**Data for processing:**
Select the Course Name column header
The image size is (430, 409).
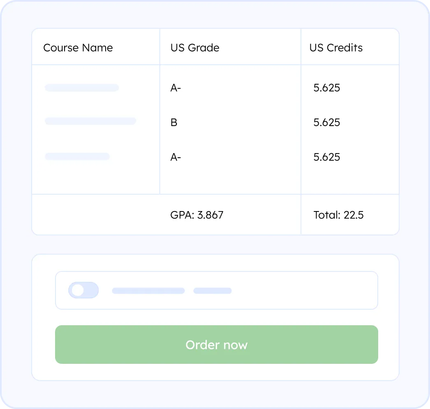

==

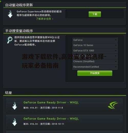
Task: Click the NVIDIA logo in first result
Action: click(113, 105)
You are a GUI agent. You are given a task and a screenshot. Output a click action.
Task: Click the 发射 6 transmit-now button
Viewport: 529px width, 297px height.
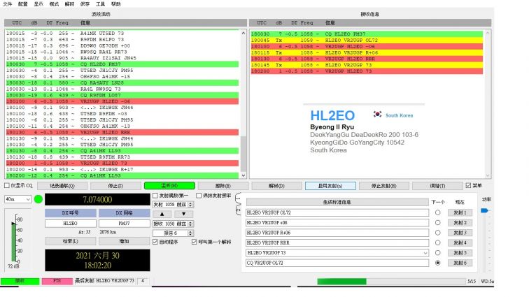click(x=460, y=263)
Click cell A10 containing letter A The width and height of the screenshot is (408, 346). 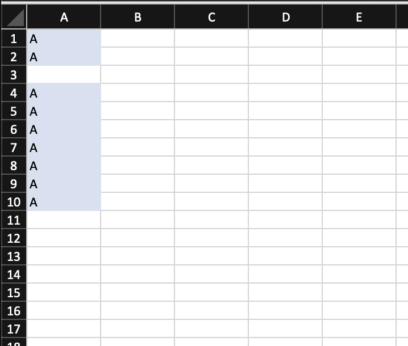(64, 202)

**Exercise goal:** Everything above from the line containing "Select the Course Name column header" down to the line containing "The image size is (430, 409)." should be copied exactly, both end lines included, and nothing else.

**Your response:**
Select the Course Name column header
The image size is (430, 409).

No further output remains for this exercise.